In der Offensive hat Dieter Hecking weitgehend die freie Auswahl aber es drängt sich keine der möglichen Lösungen wirklich auf. Wirklich gut war zuletzt keiner. Raffael sei eine Option für die Startelf, ließ der Trainer verlauten. Alassane Plea wurde für seine leicht ansteigende Form gelobt. Dass Hecking auf Hazard oder Stindl verzichten würde, ist kaum vorzustellen. Auch die Zakaria-Frage bleibt unbeantwortet. Etwas wild aber doch unter dem Strich recht ordentlich spielte der Schweizer in Mainz, zwei anständige Spiele am Stück hat man von ihm in dieser Saison aber noch nicht gesehen. Könnte womöglich Lars Stindl ins Mittelfeld rücken, um vorne Platz für Raffael zu machen? Bleibt Jonas Hofmann gesetzt? Die Aufstellung für heute Abend vorherzusagen, ist bis 19:30 ein Ratespiel.

 

Geratene Aufstellung

Borussia: Sommer – Johnson, Elvedi, Jantschke, Wendt – Strobl – Hofmann, Zakaria – Hazard, Stindl, Plea.

Freiburg: Schwolow – Stenzel, N. Schlotterbeck, Heintz, Günter – Frantz, Abrashi – Haberer, Waldschmidt, Grifo - Petersen

 

SEITENWAHL-Prognose

Christian Spoo: Ein Grottenkick, der seinen Reiz allein aus der Frage zieht, ob bzw. wann Borussia sich aus den Champions-League-Plätzen verabschiedet. Das 1:1 stellt am Ende die Gäste deutlich zufriedender als die Gastgeber, auch wenn die Niederlagenserie vor eigenem Publikum beendet wurde.

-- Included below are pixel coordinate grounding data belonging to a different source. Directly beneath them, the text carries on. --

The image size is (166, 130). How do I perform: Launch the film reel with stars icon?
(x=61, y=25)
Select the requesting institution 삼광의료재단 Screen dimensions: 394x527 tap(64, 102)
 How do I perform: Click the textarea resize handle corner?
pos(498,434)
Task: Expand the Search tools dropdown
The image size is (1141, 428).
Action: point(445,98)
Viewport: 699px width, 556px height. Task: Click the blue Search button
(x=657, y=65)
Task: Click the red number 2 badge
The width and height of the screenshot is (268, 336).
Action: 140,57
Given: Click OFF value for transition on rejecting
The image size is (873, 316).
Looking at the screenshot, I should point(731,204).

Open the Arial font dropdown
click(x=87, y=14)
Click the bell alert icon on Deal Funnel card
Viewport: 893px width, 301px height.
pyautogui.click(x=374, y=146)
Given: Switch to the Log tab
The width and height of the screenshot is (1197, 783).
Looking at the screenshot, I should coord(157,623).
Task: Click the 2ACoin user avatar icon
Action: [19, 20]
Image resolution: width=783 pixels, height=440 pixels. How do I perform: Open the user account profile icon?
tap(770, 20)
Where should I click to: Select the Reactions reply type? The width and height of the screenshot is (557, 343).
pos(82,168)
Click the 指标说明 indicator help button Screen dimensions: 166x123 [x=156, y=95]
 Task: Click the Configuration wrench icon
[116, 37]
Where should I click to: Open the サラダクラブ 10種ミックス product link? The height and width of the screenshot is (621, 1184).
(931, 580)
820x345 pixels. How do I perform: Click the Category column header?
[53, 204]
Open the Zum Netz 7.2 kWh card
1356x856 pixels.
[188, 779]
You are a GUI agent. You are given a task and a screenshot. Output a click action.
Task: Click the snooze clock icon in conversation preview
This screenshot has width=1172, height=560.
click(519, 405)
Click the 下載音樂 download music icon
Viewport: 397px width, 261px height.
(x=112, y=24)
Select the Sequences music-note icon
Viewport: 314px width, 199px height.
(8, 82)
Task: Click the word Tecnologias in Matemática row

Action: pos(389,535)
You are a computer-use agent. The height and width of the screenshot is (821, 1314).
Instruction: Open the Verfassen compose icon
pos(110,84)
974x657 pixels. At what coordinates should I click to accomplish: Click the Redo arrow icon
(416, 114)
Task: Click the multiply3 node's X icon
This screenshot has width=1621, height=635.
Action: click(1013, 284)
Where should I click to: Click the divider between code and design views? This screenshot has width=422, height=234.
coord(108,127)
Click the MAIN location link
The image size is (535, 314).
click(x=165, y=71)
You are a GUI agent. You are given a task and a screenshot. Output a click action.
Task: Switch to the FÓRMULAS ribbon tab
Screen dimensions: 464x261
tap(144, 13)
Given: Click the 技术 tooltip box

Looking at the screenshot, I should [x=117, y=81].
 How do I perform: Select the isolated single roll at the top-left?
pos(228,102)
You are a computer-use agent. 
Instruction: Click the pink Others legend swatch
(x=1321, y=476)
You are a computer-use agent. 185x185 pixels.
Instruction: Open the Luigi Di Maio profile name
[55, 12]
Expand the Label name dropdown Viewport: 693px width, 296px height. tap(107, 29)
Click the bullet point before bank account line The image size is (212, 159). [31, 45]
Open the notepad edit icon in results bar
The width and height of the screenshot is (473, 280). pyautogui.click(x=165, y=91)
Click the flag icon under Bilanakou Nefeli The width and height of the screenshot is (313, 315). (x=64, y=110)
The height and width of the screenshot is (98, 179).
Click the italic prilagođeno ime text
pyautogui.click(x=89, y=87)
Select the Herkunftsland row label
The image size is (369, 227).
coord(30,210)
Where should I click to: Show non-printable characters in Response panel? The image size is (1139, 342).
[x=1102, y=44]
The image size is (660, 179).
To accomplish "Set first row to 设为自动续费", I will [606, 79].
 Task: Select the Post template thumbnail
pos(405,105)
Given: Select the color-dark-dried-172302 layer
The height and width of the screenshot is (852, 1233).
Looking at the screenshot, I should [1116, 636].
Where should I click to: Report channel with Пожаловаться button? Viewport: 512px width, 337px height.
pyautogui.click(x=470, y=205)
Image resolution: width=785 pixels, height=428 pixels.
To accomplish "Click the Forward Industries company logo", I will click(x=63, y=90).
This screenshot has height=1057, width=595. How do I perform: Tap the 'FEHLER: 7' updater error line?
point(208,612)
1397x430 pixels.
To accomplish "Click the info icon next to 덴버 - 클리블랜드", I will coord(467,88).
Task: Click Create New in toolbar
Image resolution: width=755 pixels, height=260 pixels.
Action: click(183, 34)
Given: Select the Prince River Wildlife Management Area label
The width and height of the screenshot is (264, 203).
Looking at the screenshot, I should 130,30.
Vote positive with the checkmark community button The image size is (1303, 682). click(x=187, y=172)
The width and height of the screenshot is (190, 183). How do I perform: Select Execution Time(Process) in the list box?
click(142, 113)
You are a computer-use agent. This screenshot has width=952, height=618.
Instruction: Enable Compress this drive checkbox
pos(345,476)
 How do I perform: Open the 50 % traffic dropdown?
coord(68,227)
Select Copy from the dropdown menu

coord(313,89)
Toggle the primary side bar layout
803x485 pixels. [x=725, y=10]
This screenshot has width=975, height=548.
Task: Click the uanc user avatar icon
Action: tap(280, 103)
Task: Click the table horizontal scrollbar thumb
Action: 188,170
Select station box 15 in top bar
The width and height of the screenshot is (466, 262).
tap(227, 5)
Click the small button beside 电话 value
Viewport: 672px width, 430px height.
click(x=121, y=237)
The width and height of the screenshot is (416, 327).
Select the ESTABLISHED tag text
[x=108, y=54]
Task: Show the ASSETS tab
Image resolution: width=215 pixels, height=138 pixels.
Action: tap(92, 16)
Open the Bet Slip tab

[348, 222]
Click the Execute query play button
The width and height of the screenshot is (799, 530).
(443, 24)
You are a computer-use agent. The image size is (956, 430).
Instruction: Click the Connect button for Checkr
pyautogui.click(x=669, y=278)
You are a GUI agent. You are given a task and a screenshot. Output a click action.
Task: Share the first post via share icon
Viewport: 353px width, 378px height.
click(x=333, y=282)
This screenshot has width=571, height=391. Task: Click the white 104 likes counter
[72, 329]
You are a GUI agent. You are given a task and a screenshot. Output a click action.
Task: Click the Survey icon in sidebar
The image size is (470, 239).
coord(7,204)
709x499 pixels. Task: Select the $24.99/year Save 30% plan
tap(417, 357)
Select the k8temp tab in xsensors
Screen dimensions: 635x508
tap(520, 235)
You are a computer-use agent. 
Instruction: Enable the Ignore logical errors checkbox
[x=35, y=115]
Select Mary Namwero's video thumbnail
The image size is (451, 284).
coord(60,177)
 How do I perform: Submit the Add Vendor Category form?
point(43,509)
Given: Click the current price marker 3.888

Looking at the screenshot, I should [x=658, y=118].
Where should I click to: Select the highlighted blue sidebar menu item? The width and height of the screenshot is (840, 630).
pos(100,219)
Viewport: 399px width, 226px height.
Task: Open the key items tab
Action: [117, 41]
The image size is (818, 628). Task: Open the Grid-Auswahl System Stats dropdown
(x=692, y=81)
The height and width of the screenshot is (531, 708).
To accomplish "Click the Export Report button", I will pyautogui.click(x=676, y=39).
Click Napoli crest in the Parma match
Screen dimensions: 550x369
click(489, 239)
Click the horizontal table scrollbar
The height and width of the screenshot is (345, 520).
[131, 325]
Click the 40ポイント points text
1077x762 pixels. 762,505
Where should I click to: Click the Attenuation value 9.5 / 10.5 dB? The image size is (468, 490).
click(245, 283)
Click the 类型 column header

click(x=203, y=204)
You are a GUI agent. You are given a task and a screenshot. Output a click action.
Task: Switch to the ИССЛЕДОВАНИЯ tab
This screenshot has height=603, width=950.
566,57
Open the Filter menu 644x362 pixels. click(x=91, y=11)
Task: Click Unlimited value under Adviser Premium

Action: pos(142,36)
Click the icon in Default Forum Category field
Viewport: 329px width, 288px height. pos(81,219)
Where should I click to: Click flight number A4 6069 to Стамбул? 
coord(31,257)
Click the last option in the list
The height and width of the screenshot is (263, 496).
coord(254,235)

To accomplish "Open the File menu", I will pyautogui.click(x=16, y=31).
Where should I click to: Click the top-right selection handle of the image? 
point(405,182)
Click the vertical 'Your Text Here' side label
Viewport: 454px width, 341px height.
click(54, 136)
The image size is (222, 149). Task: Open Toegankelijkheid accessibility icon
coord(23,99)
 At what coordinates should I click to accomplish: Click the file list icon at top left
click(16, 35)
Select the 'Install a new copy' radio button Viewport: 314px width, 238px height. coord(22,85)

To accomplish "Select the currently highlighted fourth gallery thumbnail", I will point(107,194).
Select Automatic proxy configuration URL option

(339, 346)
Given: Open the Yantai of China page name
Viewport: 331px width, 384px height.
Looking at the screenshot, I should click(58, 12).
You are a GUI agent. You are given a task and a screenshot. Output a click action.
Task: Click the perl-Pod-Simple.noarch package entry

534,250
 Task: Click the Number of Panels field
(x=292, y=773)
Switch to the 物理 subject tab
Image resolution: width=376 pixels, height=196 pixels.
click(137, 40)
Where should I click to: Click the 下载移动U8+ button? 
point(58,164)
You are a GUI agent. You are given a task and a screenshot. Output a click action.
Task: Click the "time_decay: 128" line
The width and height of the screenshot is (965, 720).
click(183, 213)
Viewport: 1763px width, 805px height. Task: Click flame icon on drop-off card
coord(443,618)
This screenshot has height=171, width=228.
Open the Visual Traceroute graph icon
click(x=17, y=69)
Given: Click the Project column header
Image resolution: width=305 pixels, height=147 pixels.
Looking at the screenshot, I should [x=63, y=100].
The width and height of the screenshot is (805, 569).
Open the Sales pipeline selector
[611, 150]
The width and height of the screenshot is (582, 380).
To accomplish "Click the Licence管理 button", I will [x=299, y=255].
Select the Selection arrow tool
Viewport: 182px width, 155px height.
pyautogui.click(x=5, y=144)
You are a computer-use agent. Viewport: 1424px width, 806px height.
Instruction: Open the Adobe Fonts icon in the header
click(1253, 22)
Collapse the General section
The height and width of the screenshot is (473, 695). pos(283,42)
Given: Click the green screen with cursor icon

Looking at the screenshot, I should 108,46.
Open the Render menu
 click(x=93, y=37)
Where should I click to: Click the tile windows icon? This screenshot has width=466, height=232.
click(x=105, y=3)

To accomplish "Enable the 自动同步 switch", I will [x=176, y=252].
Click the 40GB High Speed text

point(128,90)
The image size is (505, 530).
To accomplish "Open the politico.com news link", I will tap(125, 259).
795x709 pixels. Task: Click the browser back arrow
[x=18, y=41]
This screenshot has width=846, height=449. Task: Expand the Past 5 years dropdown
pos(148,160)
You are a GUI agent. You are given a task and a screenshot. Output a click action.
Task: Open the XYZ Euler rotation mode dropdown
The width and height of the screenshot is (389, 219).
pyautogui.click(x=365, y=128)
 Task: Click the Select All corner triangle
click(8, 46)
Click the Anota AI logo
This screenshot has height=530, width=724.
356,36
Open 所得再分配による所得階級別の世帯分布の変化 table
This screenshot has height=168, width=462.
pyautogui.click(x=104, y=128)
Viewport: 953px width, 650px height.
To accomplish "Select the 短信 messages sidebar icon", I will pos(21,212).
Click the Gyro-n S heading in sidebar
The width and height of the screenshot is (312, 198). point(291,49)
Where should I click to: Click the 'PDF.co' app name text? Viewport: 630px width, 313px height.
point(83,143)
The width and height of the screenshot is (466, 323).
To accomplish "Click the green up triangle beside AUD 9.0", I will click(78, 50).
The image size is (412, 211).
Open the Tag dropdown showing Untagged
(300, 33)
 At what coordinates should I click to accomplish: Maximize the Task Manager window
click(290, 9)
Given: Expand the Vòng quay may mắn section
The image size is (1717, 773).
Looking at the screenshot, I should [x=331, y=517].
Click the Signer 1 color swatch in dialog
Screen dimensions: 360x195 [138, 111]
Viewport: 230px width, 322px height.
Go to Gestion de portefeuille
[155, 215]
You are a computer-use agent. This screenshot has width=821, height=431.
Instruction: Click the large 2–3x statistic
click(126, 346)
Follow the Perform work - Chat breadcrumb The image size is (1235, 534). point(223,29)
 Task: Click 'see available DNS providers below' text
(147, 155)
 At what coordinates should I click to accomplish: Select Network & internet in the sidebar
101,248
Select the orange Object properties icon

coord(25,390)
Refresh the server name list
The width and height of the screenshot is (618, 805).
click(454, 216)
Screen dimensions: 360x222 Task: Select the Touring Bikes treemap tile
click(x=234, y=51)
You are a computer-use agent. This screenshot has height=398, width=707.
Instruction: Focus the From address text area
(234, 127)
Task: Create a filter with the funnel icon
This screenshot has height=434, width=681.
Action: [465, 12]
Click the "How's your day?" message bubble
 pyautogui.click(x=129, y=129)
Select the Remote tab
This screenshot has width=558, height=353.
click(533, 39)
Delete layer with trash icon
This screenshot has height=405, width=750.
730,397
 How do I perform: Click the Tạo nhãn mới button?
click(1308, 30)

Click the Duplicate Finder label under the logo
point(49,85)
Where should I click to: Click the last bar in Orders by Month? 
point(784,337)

Thomas Häcki: Die Leichtigkeit ist weg aber die Defensive steht. So gelingt der Borussia ein 1:0

Claus-Dieter Mayer: Weil der Gegner mal wieder ein schwächerer ist, macht die Borussia mal wieder ein besseres Heimspiel und gewinnt 3:0

Michael Heinen: Borussia tut sich schwer, kommt aber endlich mal wieder zu einem Heimsieg - 2:1.